Q11. You're helping some security analysts monitor a collection of networked computers, tracking the spread of an online virus. There are n computers in the system, labeled C1, C2, ... , Cn, and as input you're given a collection of trace data indicating the times at which pairs of computers communicated. Thus the data is a sequence of ordered triples (Ci, Cj, Ck); such a triple indicates that Ci and Cj exchanged bits at time tk. There are m triples total.
We'll assume that the triples are presented to you in sorted order of time. For purposes of simplicity, we'll assume that each pair of computers communicates at most once during the interval you're observing.
The security analysts you're working with would like to be able to answer questions of the following form: If the virus was inserted into computer Ca at time x, could it possibly have infected computer Cb by time y? The mechanics of infection are simple: if an infected computer Ci communicates with an uninfected computer Cj at time tk (in other words, if one of the triples (Ci , Cj, tk) or (Cj, Ci, tk) appears in the trace data), then computer Cj becomes infected as well, starting at time tk. Infection can thus spread from one machine to another across a sequence of communications, provided that no step in this sequence involves a move backward in time. Thus, for example, if Ci is infected by time tk, and the trace data contains triples (Ci, Cj, tk) and (Cj, Cq, tr), where tk ≤ tr, then Cq will become infected via Cj. (Note that it is okay for tk to be equal to tr; this would mean that Cj had open connections to both Ci and Cq at the same time, and so a virus could move from Ci to Cq.)
For example, suppose n = 4, the trace data consists of the triples (C1, C2, 4), (C2, C4, 8), (C3, C4, 8), (C1, C4, 12), and the virus was inserted into computer C1 at time 2. Then C3 would be infected at time 8 by a sequence of three steps: first C2 becomes infected at time 4, then C4 gets the virus from C2 at time 8, and then C3 gets the virus from C4 at time 8. On the other hand, if the trace data were (C2, C3, 8), (C1, C4, 12), (C1, C2, 14), and again the virus was inserted into computer C1 at time 2, then C3 would not become infected during the period of observation: although C2 becomes infected at time 14, we see that C3 only communicates with C2 before C2 was infected. There is no sequence of communications moving forward in time by which the virus could get from C1 to C3 in this second example.
Design an algorithm that answers questions of this type: given a collection of trace data, the algorithm should decide whether a virus introduced at computer Ca at time x could have infected computer Cb by time y. The algorithm should run in time O(m + n).

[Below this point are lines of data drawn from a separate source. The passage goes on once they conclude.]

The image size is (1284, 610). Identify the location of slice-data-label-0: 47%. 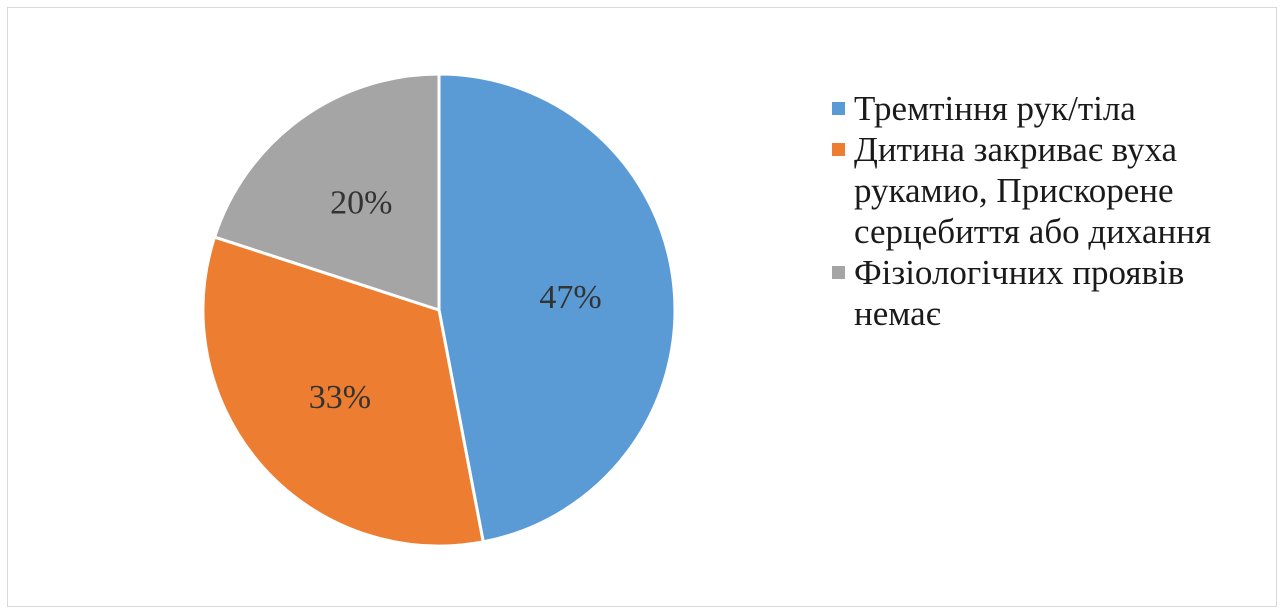
(570, 298).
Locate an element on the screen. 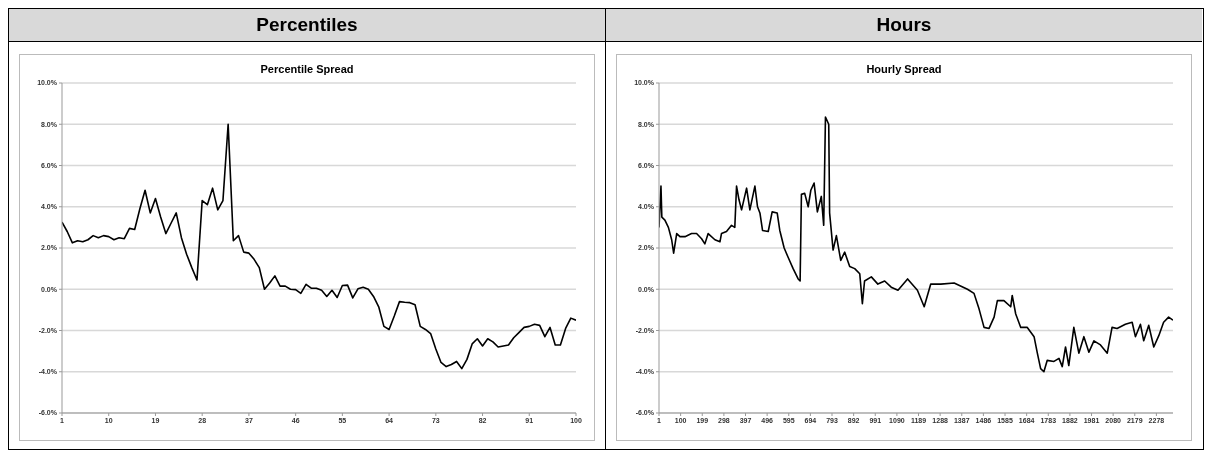 Image resolution: width=1215 pixels, height=475 pixels. chart-subtitle: Hourly Spread is located at coordinates (904, 69).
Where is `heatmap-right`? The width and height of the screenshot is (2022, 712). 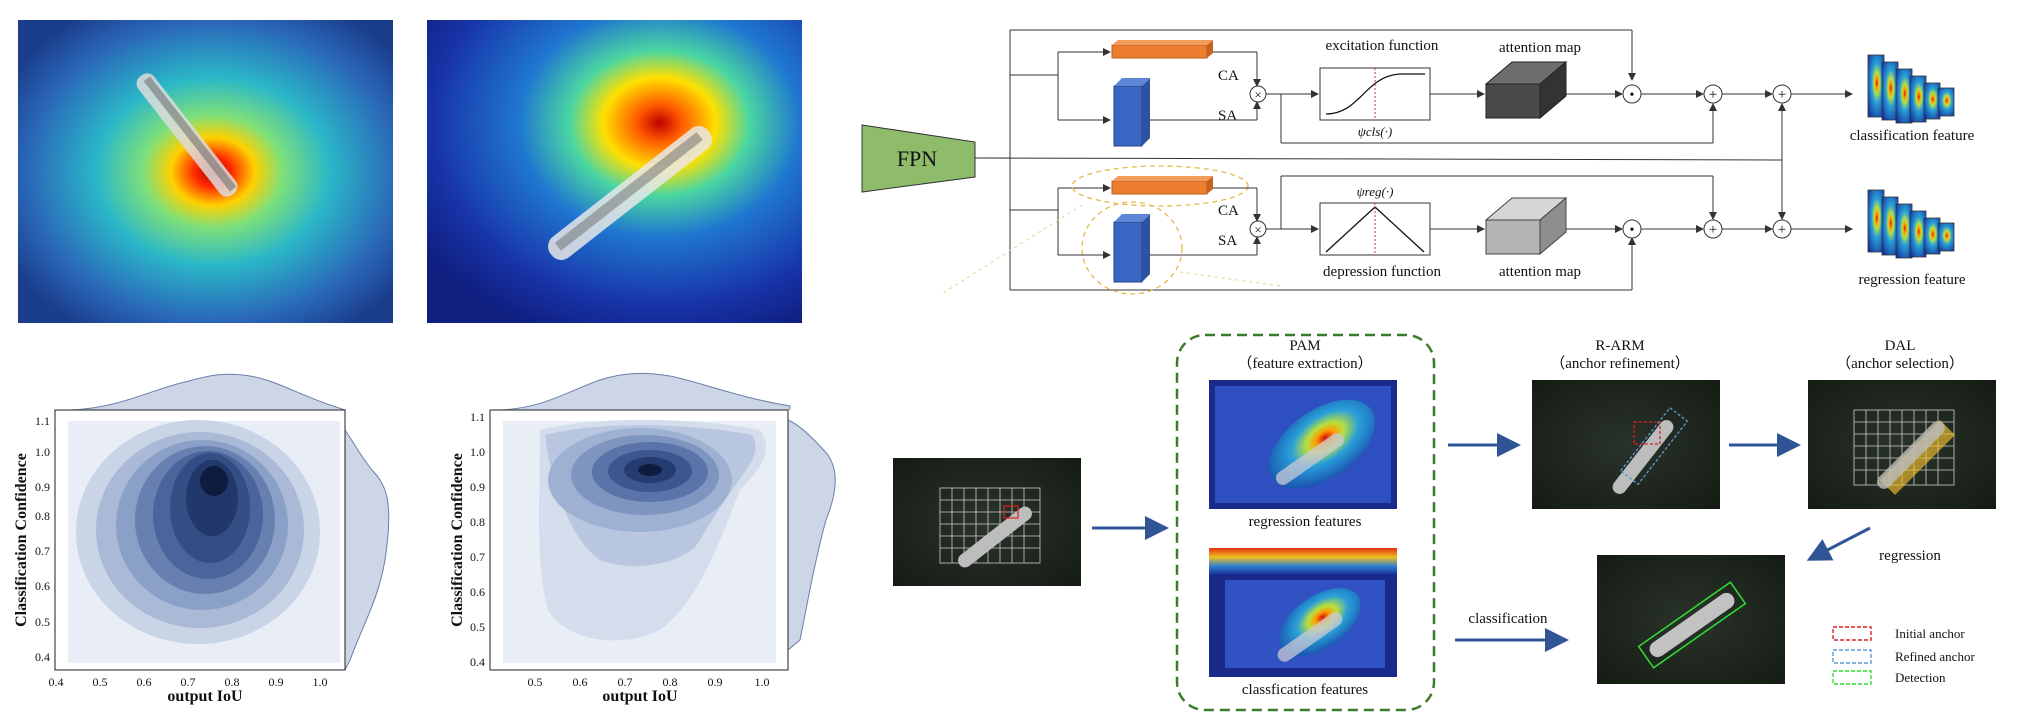
heatmap-right is located at coordinates (614, 172).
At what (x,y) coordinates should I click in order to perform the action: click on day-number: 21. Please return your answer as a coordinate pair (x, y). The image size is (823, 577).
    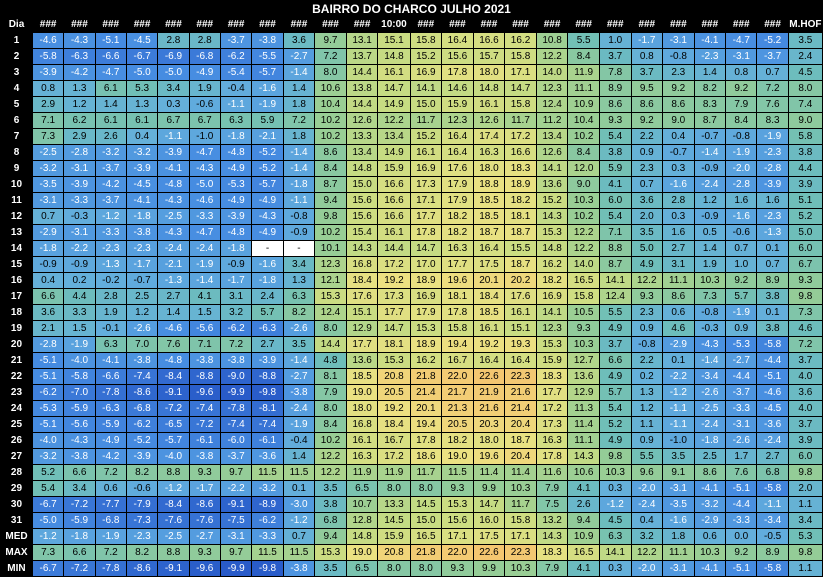
    Looking at the image, I should click on (16, 360).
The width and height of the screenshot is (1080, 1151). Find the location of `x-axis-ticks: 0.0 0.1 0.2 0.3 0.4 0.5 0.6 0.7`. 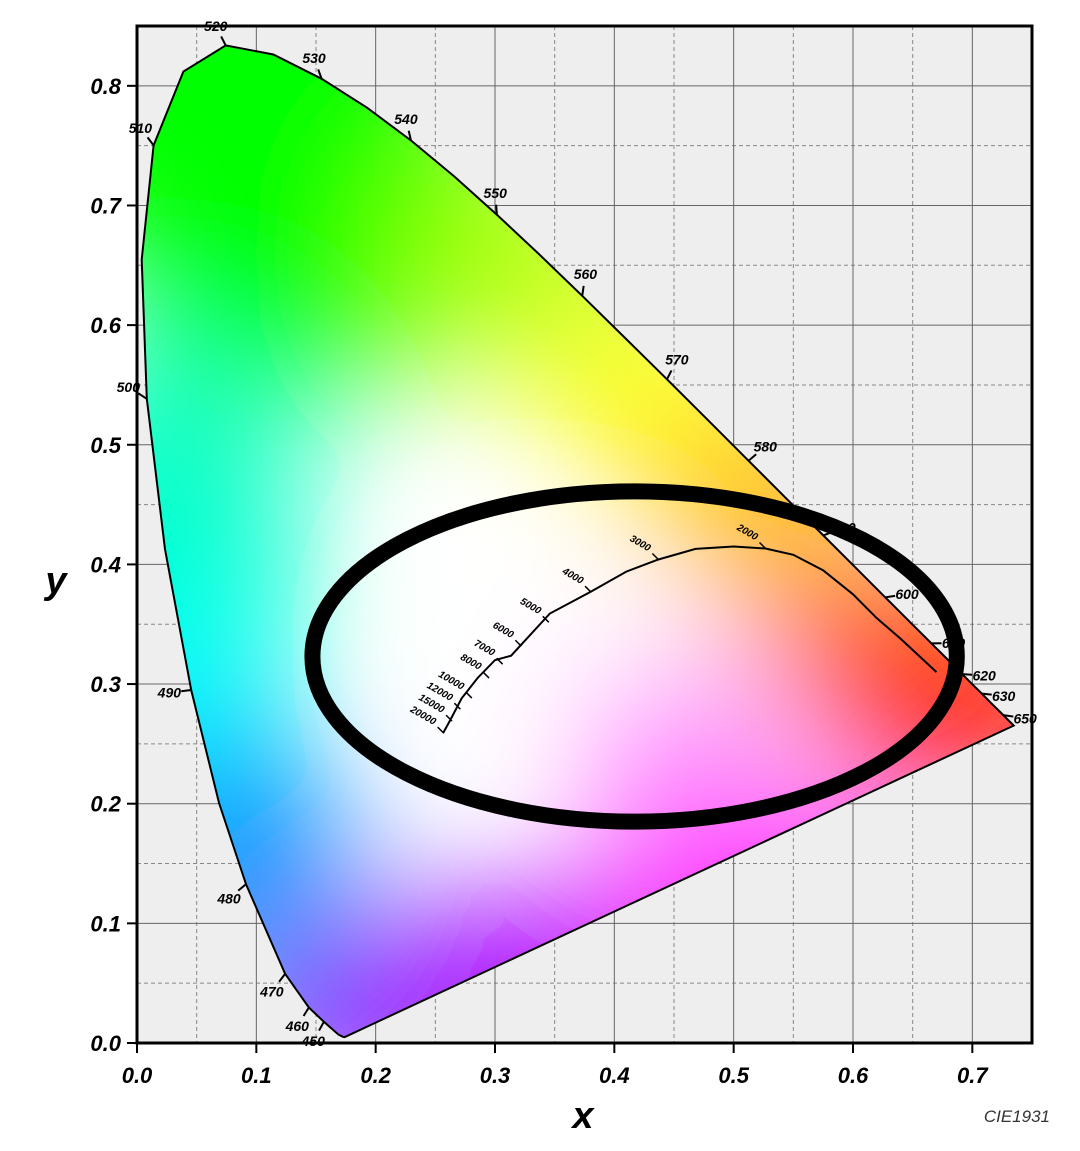

x-axis-ticks: 0.0 0.1 0.2 0.3 0.4 0.5 0.6 0.7 is located at coordinates (556, 1066).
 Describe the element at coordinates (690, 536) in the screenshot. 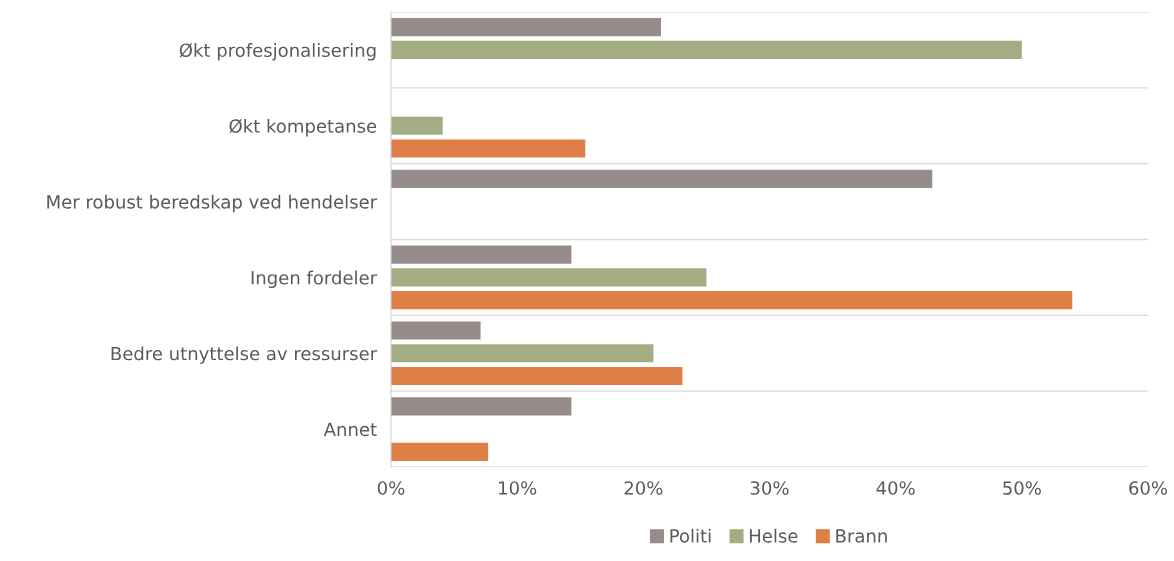

I see `legend-label: Politi` at that location.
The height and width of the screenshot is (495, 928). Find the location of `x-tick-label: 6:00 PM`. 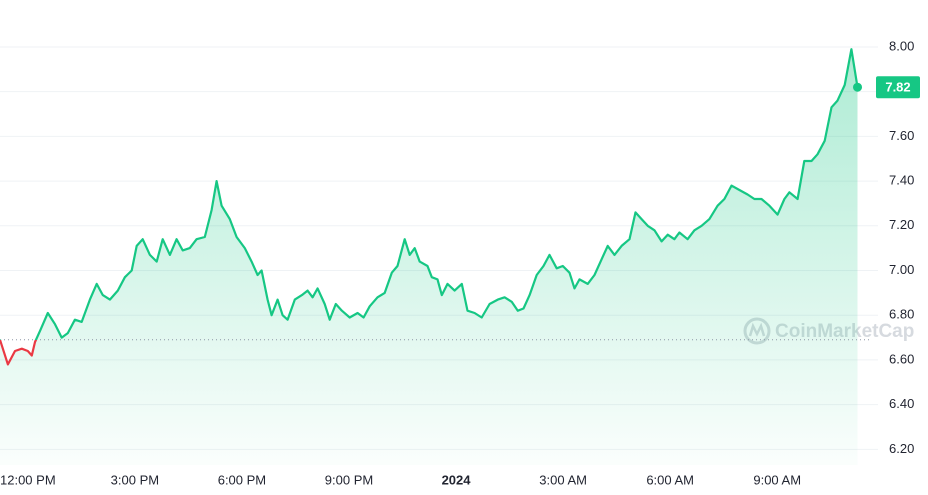

x-tick-label: 6:00 PM is located at coordinates (242, 480).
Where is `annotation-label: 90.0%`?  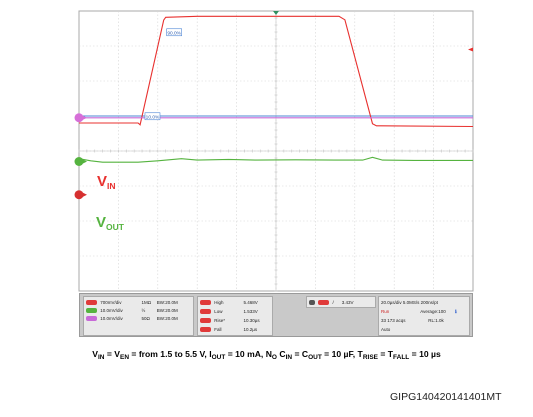
annotation-label: 90.0% is located at coordinates (174, 33).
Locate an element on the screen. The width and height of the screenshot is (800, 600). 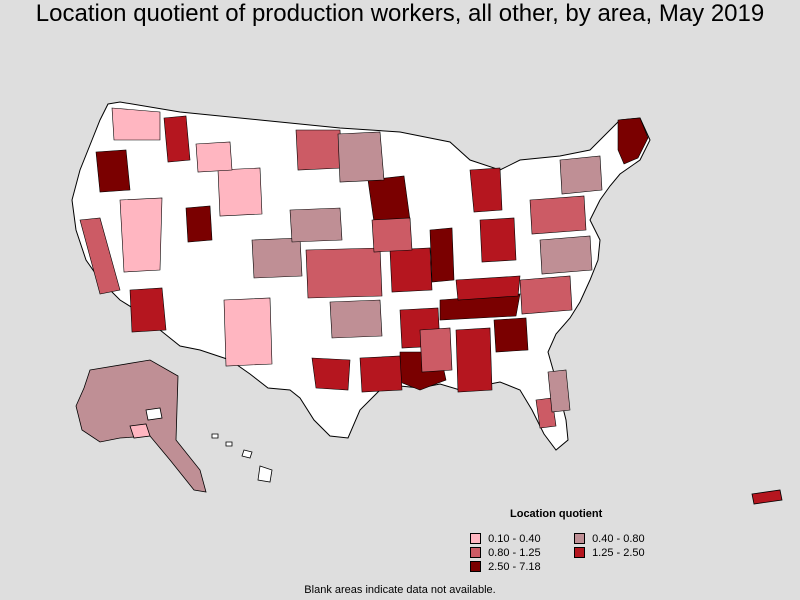
regions-low is located at coordinates (192, 237).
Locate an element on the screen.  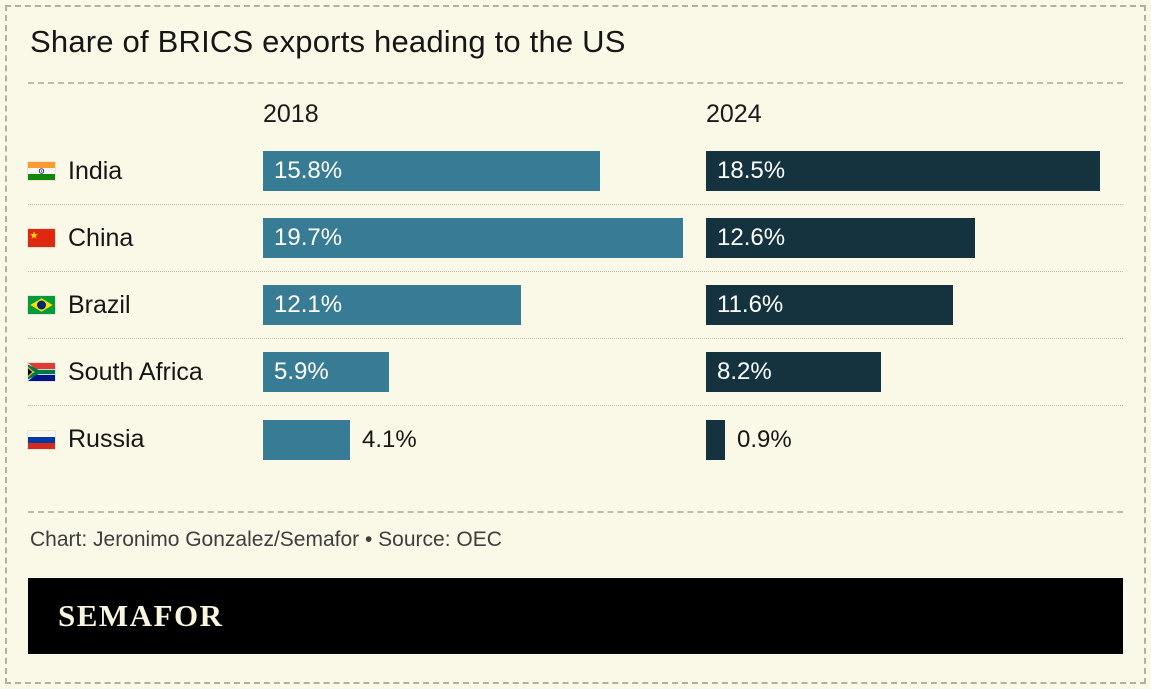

12. You're helping a group of ethnographers analyze some oral history data they've collected by interviewing members of a village to learn about the lives of people who've lived there over the past two hundred years.
From these interviews, they've learned about a set of n people (all of them now deceased), whom we'll denote P1, P2,..., Pn. They've also collected facts about when these people lived relative to one another. Each fact has one of the following two forms:
- For some i and j, person Pi died before person Pj was born; or
- For some i and j, the life spans of Pi and Pj overlapped at least partially.
Naturally, they're not sure that all these facts are correct; memories are not so good, and a lot of this was passed down by word of mouth. So what they'd like you to determine is whether the data they've collected is at least internally consistent, in the sense that there could have existed a set of people for which all the facts they've learned simultaneously hold.
Give an efficient algorithm to do this: either it should produce proposed dates of birth and death for each of the n people so that all the facts hold true, or it should report (correctly) that no such dates can exist-that is, the facts collected by the ethnographers are not internally consistent.